Since 2010 I have been using this site to discuss my interpretations of famous Renaissance paintings including Giorgione's "Tempest" as "The Rest on the Flight into Egypt"; his "Three Ages of Man" as "The Encounter of Jesus with the Rich Young Man"; Titian's, "Sacred and Profane Love" as "The Conversion of Mary Magdalen"; Titian's "Pastoral Concert" as his "Homage to Giorgione", and Michelangelo's"Doni Tondo." The full papers can now be found at academia.edu.

Wednesday, September 28, 2011

Giorgione: "Boy with an Arrow" 2


Giorgione: Boy with an Arrow, c. 1508, Poplar, 48x42 cm, Vienna, Kunsthistorisches Museum.


As far as I know the most important iconographical detail in Giorgione’s “Boy with an Arrow” has never been discussed. I must confess that in an earlier post on the painting, I also failed to see it. It is the color of the young man’s tunic. Why did Giorgione deliberately choose to clothe him in red?






In that earlier post I agreed with those who identified Giorgione’s “Boy with an Arrow” as St. Sebastian. I was struck especially by the resemblance of Giorgione’s boy to a St.

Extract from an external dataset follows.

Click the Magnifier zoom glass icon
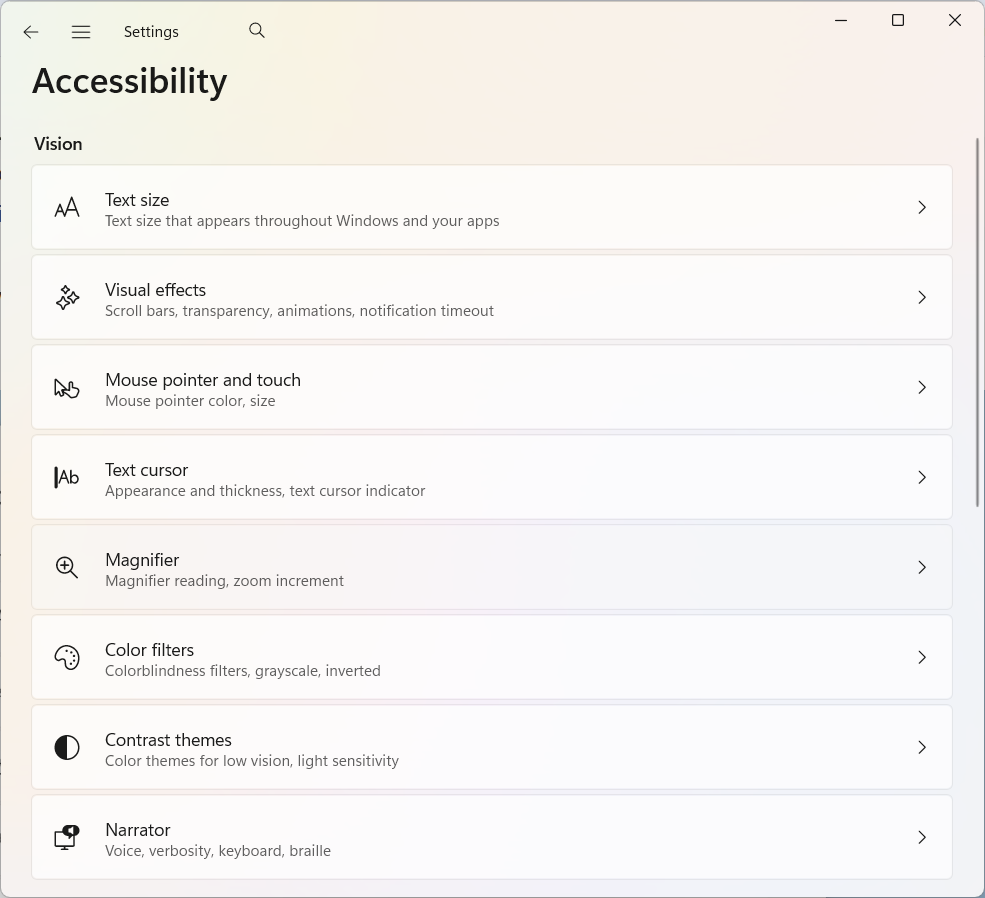 (x=67, y=568)
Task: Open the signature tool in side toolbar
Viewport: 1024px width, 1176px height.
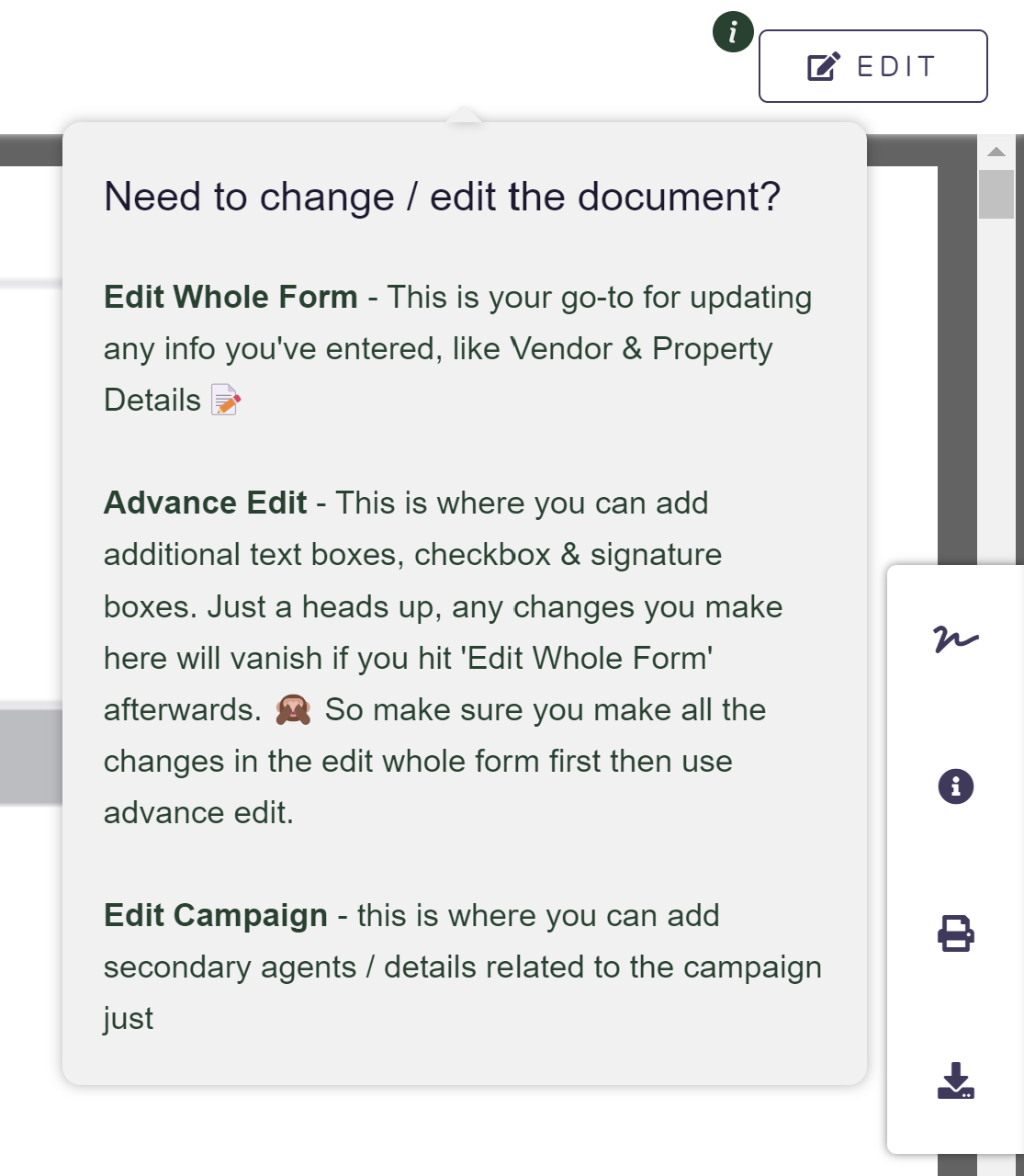Action: pyautogui.click(x=955, y=639)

Sebastian painted earlier by Raphael.

A recent exchange with H. Nyazi and his subsequent blog post on St. Sebastian in art at Three Pipe Problem prompted me to look again at Giorgione’s painting. The exhibition catalog for the 2004 Giorgione exhibition jointly held in Venice and Vienna provided a full discussion of the interpretive history of the “Boy with an Arrow.”*




Marianne Koos, the author of the catalog entry, noted that the painting was not always attributed to Giorgione and that his authorship was only generally accepted after 1955. She also noted “it is usually dated to his mature period, between 1506 and 1508.”

“Boy with and Arrow” is another of Giorgione’s mysterious paintings and a number of different interpretations have been put forward. Koos, whose essay derived from her own doctoral dissertation, did a very nice job of summarizing and analyzing the different views.
While there is general agreement on the painting’s attribution and dating, its subject…remains controversial. Marcantonio Michiel described it as a “boy with an Arrow” in his inventory…compiled in 1531,…Nevertheless, to this day art historians are dissatisfied with the title “Boy with an Arrow”. Thus the figure is alternatively interpreted as “St. Sebastian”, “Apollo” or even “Eros”, respectively to identify the boy as a figure from Christian iconography or classical mythology.…Joannides recently suggested the identification of the boy as “Paris”, who would grow up to slay Achilles with his arrow.
She indicated that Bernard Berenson accepted the Sebastian identification in 1957 but that most scholars since have supported the Apollo or Eros readings. She then proceeded to point out the shortcomings of each interpretation.
None of these interpretations, however, is totally convincing. Against the boy’s identification as “Sebastian” there is the fact that in the art of the early modern period the saint is depicted either as a male nude pierced with arrows, or as a young man in courtly dress….Also absent are the saint’s halo and the contemplative sideways glance, which—as in Raphael’s Sebastian, Accademia Carrara, Bergamo—manifests the painting’s religious content. On the other hand, the classical god Apollo, iconographically related to St. Sebastian via his function as a protector against pestilence is represented in Renaissance art as a blond male nude with laurel wreath, bow and quiver or with a lyre….In 16th century iconography the god of love, Eros, is depicted as a mischievous boy with wings, bow and arrows—not as a melancholy, self-absorbed youth. And in the iconography of the early modern period, Paris, the son of the king of Troy, is depicted holding the apple of Eris rather than an arrow.
Koos believed that some more recent “metaphorical interpretations” pointed in the right direction and proceeded to devote the lion’s share of the catalog entry to her own.
The metaphorical interpretation of the arrow is—both here and in the context of Giorgione’s broader oeuvre—a most promising shift of perspective…which has the advantage of corresponding to Michiel’s description as “Boy with an Arrow”, while simultaneously taking into consideration the iconographic connotations of love and pain proposed for the painting.
Her own conclusion was pretty much what one would expect from a contemporary Art historian.
Giorgione’s youth remains primarily a subject in the discourse of love, an ideal male figure, with whom the male observer may also form an alliance in thought. The ideal-boy picture is not only a painting of…desire, but also of narcissistic identification and a homosocial avowal of brotherhood. 186
I’ll leave her objections to the mythological figures to their supporters, but I do not believe that her argument against the St. Sebastian interpretation is very strong. It is certainly true that most depictions of the martyr show a full-length nude figure riddled with arrows. Yet it is also true, as the recent post on Three Pipe Problem demonstrated, that a fully clothed, half-length figure of a doleful young man holding an arrow was popular at the time. Moreover, Giorgione never used a halo even in his obvious religious images.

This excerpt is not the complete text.